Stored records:
#####

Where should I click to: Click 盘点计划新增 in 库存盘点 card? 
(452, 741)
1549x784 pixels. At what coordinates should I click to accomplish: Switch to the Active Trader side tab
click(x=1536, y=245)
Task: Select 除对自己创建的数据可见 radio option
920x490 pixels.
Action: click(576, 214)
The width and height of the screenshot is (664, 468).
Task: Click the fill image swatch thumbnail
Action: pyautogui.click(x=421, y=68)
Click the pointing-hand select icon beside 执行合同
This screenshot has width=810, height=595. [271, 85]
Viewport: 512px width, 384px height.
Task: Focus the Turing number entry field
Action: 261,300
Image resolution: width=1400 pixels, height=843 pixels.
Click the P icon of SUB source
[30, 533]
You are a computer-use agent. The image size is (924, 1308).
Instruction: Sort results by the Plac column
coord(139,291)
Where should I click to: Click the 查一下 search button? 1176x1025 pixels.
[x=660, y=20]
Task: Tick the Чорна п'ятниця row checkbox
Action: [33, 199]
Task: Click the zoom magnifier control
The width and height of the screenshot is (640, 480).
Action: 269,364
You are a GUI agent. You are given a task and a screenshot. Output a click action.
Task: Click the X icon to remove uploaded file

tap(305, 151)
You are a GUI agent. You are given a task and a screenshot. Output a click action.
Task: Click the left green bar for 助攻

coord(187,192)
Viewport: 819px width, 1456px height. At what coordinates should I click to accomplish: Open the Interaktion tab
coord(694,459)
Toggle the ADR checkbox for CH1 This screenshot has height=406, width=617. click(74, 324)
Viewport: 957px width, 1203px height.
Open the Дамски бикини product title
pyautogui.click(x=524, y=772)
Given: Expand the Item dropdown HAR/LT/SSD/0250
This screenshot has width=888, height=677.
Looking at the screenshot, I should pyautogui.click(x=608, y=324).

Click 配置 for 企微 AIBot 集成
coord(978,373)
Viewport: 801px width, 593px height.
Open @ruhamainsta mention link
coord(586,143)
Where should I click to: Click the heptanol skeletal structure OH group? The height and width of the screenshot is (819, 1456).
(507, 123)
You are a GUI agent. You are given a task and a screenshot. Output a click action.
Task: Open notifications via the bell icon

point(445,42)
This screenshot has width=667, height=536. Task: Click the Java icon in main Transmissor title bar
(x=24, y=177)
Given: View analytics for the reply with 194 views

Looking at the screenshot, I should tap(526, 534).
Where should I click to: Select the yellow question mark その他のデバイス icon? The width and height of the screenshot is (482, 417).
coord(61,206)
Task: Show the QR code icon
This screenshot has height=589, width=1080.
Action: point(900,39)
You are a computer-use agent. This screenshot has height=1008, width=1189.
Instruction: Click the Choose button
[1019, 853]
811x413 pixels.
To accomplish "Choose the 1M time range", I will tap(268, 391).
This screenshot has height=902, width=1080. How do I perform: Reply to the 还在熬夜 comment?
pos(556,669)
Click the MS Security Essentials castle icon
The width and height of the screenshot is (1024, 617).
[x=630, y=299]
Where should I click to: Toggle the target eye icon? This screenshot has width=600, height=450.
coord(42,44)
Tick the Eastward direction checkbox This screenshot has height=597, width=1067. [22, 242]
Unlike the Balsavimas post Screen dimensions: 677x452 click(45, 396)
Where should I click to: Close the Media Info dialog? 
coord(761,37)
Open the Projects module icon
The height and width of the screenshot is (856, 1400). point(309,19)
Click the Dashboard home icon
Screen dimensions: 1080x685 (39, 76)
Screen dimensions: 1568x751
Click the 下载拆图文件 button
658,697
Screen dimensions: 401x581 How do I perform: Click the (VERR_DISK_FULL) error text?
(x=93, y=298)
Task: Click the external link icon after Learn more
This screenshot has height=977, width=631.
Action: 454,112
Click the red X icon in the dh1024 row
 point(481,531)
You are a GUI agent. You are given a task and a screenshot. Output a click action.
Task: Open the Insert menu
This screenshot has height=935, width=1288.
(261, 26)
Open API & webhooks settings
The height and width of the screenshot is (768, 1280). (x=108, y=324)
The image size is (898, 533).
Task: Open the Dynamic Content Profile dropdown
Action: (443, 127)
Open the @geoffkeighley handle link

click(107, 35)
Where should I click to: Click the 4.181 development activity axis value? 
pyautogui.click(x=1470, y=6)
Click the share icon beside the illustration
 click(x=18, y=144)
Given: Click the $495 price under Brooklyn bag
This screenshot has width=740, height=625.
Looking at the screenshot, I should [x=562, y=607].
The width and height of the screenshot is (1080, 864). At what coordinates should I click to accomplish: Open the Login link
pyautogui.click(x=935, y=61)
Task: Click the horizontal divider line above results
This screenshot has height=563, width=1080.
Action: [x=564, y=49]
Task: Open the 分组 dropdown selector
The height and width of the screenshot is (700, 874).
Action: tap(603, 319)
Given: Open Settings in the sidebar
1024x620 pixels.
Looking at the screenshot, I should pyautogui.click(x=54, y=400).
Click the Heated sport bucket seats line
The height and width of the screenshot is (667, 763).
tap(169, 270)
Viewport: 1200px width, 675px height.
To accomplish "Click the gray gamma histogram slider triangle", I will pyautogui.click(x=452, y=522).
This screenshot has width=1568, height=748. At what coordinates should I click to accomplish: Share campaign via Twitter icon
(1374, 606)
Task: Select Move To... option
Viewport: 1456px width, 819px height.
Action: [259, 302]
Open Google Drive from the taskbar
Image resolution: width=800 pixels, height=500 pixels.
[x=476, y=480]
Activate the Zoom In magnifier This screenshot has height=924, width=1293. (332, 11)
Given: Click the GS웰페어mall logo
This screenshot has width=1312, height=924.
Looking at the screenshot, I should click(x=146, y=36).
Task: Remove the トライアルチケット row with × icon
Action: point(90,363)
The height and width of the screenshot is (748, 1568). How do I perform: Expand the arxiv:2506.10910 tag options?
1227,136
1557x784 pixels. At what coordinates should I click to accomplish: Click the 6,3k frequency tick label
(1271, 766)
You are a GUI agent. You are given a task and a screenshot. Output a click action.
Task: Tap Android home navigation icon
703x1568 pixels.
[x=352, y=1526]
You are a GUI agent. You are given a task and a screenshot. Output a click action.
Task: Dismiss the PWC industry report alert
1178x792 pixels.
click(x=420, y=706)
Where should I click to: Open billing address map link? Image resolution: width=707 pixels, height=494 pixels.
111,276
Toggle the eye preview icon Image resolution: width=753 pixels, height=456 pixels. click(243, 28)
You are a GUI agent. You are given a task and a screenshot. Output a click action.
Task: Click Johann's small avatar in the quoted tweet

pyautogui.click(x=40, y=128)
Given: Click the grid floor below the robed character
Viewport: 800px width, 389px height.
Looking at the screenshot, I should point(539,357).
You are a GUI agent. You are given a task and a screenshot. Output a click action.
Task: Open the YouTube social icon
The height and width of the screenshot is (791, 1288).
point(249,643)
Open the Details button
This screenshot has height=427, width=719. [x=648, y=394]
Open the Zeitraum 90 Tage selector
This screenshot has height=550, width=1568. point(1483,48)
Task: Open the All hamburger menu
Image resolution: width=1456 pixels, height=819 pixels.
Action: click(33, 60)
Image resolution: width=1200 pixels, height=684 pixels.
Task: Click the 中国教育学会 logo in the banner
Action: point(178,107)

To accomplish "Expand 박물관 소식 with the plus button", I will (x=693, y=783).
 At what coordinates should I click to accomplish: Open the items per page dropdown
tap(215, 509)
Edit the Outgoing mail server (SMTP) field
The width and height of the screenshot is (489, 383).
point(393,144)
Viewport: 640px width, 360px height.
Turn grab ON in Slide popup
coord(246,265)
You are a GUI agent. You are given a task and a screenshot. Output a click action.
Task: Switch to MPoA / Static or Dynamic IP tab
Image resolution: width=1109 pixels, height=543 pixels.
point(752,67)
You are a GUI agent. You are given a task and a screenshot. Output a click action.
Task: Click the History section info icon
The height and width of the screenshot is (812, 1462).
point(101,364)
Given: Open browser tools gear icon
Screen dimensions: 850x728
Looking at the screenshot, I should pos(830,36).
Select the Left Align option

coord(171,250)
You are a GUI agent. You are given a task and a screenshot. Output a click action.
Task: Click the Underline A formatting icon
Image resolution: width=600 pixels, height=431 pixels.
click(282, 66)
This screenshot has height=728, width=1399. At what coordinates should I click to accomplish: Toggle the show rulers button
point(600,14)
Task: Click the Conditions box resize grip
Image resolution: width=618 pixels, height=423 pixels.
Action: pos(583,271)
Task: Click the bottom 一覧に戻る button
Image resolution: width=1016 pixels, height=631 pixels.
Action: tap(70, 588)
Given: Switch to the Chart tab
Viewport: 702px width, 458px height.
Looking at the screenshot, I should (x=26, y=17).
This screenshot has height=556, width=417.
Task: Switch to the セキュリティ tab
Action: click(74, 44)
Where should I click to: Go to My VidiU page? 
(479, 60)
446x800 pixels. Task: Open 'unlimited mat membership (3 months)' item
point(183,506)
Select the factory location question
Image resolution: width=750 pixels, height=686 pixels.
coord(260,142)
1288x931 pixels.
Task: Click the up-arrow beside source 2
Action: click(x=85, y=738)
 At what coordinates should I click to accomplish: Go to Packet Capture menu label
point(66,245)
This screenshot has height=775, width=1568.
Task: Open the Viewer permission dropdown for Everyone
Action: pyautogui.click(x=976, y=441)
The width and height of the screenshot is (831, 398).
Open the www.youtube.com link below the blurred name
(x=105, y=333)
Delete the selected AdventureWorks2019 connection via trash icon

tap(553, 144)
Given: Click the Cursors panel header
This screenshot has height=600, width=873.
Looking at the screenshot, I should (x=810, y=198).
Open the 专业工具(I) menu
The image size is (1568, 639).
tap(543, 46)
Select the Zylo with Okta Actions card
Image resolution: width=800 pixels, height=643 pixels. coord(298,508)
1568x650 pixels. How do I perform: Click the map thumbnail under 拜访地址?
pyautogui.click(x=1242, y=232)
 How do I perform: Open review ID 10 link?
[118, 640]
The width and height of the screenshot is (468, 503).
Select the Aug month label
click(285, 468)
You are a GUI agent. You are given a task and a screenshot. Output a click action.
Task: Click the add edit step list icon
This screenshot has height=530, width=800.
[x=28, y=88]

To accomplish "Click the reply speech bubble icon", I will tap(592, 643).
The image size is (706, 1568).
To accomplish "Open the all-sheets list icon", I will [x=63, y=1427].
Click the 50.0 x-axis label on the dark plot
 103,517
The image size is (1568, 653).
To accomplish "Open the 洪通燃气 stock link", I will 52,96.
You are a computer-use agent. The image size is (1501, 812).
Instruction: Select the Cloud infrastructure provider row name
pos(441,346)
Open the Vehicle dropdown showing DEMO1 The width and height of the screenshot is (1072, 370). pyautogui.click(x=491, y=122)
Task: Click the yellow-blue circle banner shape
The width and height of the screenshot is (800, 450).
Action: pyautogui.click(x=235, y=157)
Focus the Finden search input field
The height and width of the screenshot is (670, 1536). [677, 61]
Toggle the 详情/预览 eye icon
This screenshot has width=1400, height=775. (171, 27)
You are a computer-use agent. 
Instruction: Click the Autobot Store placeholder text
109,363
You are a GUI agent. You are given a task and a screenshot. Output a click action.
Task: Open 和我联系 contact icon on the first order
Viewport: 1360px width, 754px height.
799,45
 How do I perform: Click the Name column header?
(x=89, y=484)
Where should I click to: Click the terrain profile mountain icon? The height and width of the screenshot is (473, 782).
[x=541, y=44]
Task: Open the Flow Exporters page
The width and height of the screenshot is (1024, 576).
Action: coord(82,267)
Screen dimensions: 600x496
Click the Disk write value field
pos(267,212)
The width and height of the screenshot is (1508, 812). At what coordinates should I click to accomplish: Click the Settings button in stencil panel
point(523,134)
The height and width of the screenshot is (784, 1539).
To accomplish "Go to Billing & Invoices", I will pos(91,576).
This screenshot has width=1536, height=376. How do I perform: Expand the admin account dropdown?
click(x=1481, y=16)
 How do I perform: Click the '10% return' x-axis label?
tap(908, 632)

#####

When the line with "The height and width of the screenshot is (791, 1288)." is reached in the data above, begin copying, and stop after the line with "Task: Open the All hamburger menu"; copy each line exactly, both ends included.

*SOLUTION TO THIS EXERCISE*
The height and width of the screenshot is (791, 1288).
point(249,643)
Open the Details button
This screenshot has height=427, width=719. [x=648, y=394]
Open the Zeitraum 90 Tage selector
This screenshot has height=550, width=1568. point(1483,48)
Task: Open the All hamburger menu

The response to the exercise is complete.